Abdulbaki Gölpınarlı
Biz onlara, kendinizi öldürün, yahut ülkenizden çıkın diye emretseydik, bunu onlara farz etmiş olsaydık ancak içlerinden pek azı bunu yapardı. Halbuki kendilerine verilen öğüdü tutsalar, deneni yapsalardı bu, hem onlara daha hayırlı olurdu, hem de inançlarını kökleştirirdi.

Adem Uğur
Eğer onlara, kendinizi öldürün yahut yurtlarınızdan çıkın, diye emretmiş olsaydık, içlerinden pek azı müstesna, bunu yapmazlardı. Eğer kendilerine verilen öğüdü yerine getirselerdi, onlar için hem daha hayırlı hem de (imanlarını) daha pekiştirici olurdu.

Ali Bulaç
Eğer gerçekten biz, onlara: "Kendinizi öldürün ya da yurtlarınızdan çıkın" diye yazmış olsaydık, onlardan az bir bölümü dışında, bunu yapmazlardı. Onlar, kendilerine verilen öğüdü yerine getirselerdi, bu şüphesiz onlar için hayırlı ve daha sağlam olurdu.

Bekir Sadak
sayet onlara «Kendinizi oldurun» yahut «Memleketinizden cikin» diye emretmis olsaydik, pek azindan baskalari bunu yapmazlardi.
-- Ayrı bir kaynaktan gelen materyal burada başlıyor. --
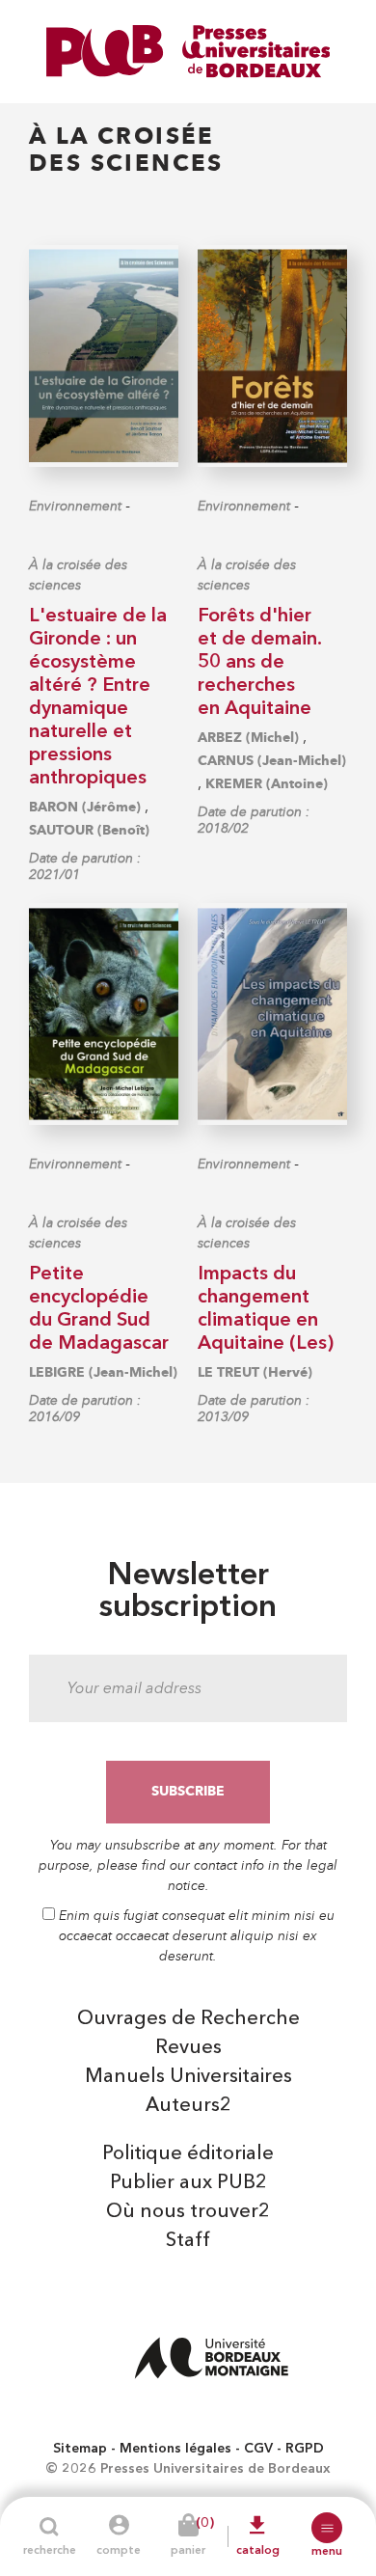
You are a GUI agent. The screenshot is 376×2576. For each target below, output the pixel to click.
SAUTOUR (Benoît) (89, 830)
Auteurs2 (188, 2106)
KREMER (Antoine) (266, 784)
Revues (188, 2048)
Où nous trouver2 (188, 2212)
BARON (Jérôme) (85, 807)
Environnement (75, 506)
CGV (258, 2448)
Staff (188, 2241)
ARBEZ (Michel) (248, 737)
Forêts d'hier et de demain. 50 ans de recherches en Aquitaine (260, 663)
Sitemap (80, 2448)
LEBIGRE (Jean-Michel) (103, 1372)
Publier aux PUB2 (188, 2183)
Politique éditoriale (188, 2154)
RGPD (304, 2448)
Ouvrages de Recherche (188, 2019)
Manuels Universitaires (188, 2077)
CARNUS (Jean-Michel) (272, 761)
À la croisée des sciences (78, 575)
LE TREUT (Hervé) (255, 1372)
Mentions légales (175, 2448)
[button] (326, 2527)
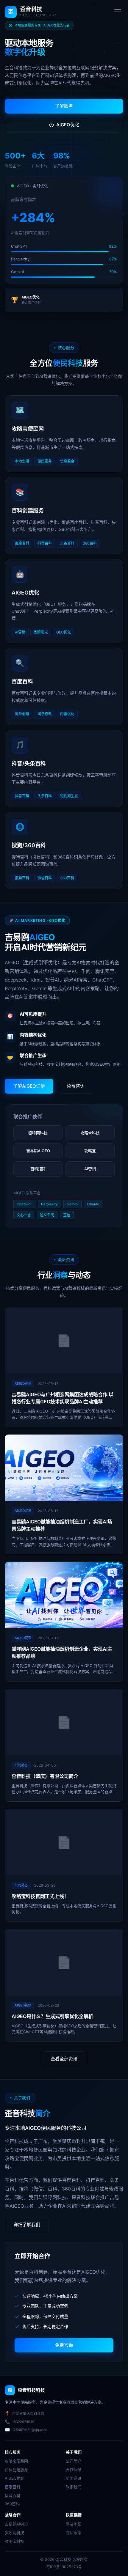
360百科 (12, 2503)
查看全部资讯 (64, 2058)
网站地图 (73, 2524)
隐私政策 (73, 2532)
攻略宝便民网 (16, 2461)
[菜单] (117, 12)
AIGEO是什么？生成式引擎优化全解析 (52, 2016)
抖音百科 (12, 2495)
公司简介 (73, 2461)
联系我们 (73, 2486)
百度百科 (12, 2486)
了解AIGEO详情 (29, 1086)
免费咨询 (76, 1086)
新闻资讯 (73, 2478)
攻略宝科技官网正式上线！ (40, 1896)
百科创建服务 (16, 2469)
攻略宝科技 (14, 2541)
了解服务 (64, 106)
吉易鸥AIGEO (16, 2524)
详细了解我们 (26, 2224)
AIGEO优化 (67, 125)
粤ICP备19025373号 (64, 2566)
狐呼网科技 (14, 2532)
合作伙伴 (73, 2469)
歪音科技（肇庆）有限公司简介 (45, 1776)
Kendilerine verilen ogudu yerine getirmis olsalardi onlar icin daha iyi ve daha saglam olurdu.

Fizilal-il Kuran
Eğer onlara «canlarınızı feda ediniz» ya da «yurtlarınızdan çıkınız» diye emretmiş olsaydık, pek azı dışında, bunları yapamazlardı. Oysa eğer onlar kendilerine verilen öğütleri tutsalardı, bu haklarında hayırlı ve güvenceli bir tutum olurdu.

Gültekin Onan
Eğer gerçekten biz, onlara: "Kendinizi öldürün ya da yurtlarınızdan çıkın" diye yazmış olsaydık, onlardan az bir bölümü dışında, bunu yapmazlardı. Onlar, kendilerine verilen öğüdü yerine getirselerdi, bu şüphesiz onlar için hayırlı ve daha sağlam olurdu.

Muhammed Esed
Fakat biz onlara "Hayatlarınızı feda edin!" yahut "Yurtlarınızı terk edin!" diye emretmiş olsaydık, çok azı bunu yapardı. Oysa, tavsiye edilen şeyi yapmış olsalardı, bu, kesinlikle onların yararına olurdu ve onları (imanlarında) daha güçlü kılardı,

Şaban Piriş
Eğer gerçekten biz, onlara, “nefislerinizin hakkından gelin veya yurtlarınızdan çıkın.” diye yazmış olsaydık, onlardan çok azı hariç bunu yapmazlardı. Onlar kendilerine verilen öğüdü yerine getirselerdi, bu onlar için daha hayırlı ve daha sağlam olurdu.

Tefhim-ul Kuran
Eğer gerçekten biz, onlara: «Kendinizi öldürün ya da yurtlarınızdan çıkın» diye yazmış olsaydık, onlardan az bir bölümü dışında, bunu yapmazlardı. Onlar, kendilerine verilen öğüdü yerine getirselerdi, bu şüphesiz onlar için hayırlı ve daha sağlam olurdu.

Ümit Şimşek
Biz onlara 'Canınızı verin' yahut 'Yurdunuzu terk edin' diyecek olsak, içlerinden pek azı bunu yapardı. Eğer onlar kendilerine verilen öğütü yerine getirmiş olsalardı, elbette bu haklarında daha hayırlı olurdu ve azim ve sebatları ziyadeleşirdi

Süleyman Ateş
Eğer onlara: "Kendinizi öldürün, ya da yurtlarınızdan çıkın!" diye yazmış olsaydık, içlerinden pek azı hariç, bunu yapmazlardı. Ama kendilerine öğütleneni yapsalardı, elbette kendileri için daha iyi ve daha sağlam olurdu.

Yaşar Nuri Öztürk
Eğer onlar üzerine, "Kendinizi öldürün yahut yurtlarınızdan çıkın!" diye yazmış olsaydık, içlerinden pek azı hariç, bunu yapmazlardı. Ama onlar kendilerine öğütleneni yapsalardı, onlar için hem daha hayırlı olurdu hem de ömürlü olmaları bakımından daha yarayışlı.

Edip Yüksel
'Canınızı adayın' yahut 'Yurtlarınızdan çıkın,' diye emretmiş olsaydık, pek azı hariç bunu yapmazlardı. Kendilerine öğütleneni uygulasalardı onlar için daha iyi ve daha sağlam olurdu.